• **SUPPLIED RECORDS**:
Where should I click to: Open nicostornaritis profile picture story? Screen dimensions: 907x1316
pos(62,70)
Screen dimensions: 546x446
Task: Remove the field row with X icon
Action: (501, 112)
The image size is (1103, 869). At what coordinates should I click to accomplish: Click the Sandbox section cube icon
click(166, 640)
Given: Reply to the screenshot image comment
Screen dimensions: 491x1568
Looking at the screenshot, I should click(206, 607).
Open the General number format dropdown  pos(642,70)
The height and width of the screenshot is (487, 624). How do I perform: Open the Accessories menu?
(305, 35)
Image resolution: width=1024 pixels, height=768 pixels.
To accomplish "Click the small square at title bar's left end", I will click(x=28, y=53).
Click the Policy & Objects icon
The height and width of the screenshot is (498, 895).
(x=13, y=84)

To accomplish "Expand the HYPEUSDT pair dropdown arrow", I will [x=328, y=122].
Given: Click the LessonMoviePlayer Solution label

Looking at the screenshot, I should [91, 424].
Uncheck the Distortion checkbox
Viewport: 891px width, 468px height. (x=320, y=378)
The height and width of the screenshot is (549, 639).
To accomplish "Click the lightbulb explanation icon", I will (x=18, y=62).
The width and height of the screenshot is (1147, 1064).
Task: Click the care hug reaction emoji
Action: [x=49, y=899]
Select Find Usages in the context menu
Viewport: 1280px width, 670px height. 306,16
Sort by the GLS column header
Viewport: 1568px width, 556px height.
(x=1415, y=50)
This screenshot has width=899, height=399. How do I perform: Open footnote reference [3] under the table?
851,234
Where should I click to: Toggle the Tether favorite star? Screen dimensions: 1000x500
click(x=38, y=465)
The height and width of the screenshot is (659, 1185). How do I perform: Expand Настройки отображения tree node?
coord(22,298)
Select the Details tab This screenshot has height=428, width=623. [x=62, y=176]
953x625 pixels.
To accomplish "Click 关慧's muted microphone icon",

• **EXERCISE PROMPT**:
Looking at the data above, return every line from the one with "Given: Click the" down to the one with "The height and width of the screenshot is (549, 639).", exactly and inclusively.

• **WRITTEN ANSWER**:
Given: Click the LessonMoviePlayer Solution label

Looking at the screenshot, I should [91, 424].
Uncheck the Distortion checkbox
Viewport: 891px width, 468px height. (x=320, y=378)
The height and width of the screenshot is (549, 639).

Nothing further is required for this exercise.